I personally, do not like the premise of BIG FISH - nor, do I much warm to the hero of the story, Edward Bloom - it has the overt sentimentality of a classic Broadway musical - a fractious father (Edward) and son (Will) relationship; the father being a Travelling Salesman (hello Mr Loman) and a Disillusioned Son (hello Biff), which is reconciled at a painful death-bed of cancer, with a contrasting birth of a new son and father relationship arriving (aww!), which, they seem to promise, will be better - lessons have been learnt (Yes). Intermingle some wholesome, heart-warming stories spun with all the misty romance of a knee-slapping country Alabama populated by naive 'yokels', circus folk, fish, mermaids, witches, giants and heroics that push the limits of believability, and add the 'reality' tension of a patient wife suspecting an uncomfortable extra-marital affair (that may or may not have been requited) and a town threatened with flooding, and you may exit the theatre with a 'sugar-hit' of indigestible manipulation. On the other hand it may be just what you love about the musical theatre genre: says the synopsis in the program at its end: "BIG FISH, a magnificent tale. Spectacular, fantastical, and overflowing with love."

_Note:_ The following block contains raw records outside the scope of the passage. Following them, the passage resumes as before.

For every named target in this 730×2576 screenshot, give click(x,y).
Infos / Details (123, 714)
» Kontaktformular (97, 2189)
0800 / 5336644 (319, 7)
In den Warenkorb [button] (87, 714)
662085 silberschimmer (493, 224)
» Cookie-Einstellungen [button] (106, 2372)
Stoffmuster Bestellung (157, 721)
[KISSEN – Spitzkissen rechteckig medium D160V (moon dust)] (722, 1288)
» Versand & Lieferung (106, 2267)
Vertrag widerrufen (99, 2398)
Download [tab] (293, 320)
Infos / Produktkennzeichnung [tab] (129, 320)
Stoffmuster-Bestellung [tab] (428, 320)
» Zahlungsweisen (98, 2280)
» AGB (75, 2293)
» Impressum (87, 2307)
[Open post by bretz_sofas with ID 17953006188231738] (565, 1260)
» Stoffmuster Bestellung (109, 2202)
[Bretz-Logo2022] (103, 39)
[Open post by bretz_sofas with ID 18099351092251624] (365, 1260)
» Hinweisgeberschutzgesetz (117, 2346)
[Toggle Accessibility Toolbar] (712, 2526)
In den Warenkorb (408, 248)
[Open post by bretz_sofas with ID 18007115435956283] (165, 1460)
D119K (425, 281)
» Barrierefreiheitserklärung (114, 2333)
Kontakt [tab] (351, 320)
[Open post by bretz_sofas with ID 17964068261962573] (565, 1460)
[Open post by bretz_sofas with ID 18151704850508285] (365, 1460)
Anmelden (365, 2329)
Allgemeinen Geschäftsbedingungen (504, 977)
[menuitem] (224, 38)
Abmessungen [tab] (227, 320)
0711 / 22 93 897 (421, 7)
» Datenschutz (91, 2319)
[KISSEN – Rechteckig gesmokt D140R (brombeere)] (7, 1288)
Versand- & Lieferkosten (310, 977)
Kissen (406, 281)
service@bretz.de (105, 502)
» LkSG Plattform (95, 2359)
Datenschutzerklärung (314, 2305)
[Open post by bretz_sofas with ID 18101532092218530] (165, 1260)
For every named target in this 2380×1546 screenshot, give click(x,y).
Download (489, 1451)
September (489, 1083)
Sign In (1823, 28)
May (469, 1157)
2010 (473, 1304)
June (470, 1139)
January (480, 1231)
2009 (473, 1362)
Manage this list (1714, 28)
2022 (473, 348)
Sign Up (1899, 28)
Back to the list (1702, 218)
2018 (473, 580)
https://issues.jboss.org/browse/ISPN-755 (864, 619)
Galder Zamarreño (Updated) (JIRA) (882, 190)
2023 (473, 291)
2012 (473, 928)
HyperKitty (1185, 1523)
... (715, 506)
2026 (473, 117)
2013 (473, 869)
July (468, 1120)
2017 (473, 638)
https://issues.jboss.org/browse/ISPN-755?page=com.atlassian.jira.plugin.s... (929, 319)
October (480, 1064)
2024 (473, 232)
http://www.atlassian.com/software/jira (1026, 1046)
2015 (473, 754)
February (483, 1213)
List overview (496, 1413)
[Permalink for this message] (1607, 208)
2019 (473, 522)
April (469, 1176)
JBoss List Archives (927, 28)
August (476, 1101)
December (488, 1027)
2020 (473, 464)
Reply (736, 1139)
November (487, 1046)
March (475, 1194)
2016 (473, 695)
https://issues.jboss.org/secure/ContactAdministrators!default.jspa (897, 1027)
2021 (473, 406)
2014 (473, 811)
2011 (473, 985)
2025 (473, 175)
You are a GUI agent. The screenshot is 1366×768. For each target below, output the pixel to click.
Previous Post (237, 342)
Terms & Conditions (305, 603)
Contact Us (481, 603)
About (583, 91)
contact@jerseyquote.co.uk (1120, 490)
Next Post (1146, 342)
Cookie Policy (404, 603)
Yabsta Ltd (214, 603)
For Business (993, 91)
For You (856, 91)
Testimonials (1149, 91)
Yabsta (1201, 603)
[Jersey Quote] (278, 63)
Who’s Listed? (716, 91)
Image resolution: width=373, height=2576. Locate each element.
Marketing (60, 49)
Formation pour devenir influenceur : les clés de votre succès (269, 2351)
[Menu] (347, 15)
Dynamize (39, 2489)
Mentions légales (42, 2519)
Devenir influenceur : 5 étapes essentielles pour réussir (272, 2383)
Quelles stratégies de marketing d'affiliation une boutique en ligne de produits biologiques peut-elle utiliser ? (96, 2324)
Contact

In an early flash back scene, Edward sits on his son's bed and tries to read to him the book his boy Will had been reading. Edward - dad - cannot even pronounce the characters' names, it is the Greek classic, Homer's THE ODYSSEY. He tells Will to abandon such stuff, flinging the closed book to the bottom of the bed, and rather to listen to his dad's home spun stuff about a witch and a predicted future. But, you know what? after watching this show, I reckon, Will was on the right track. I wished that Will had won out and we had heard the story of Agamemnon instead of Edward's hero.

The Hayes Theatre quality production reputation flies high no matter the content of the show. - and that is simply a matter of personal taste.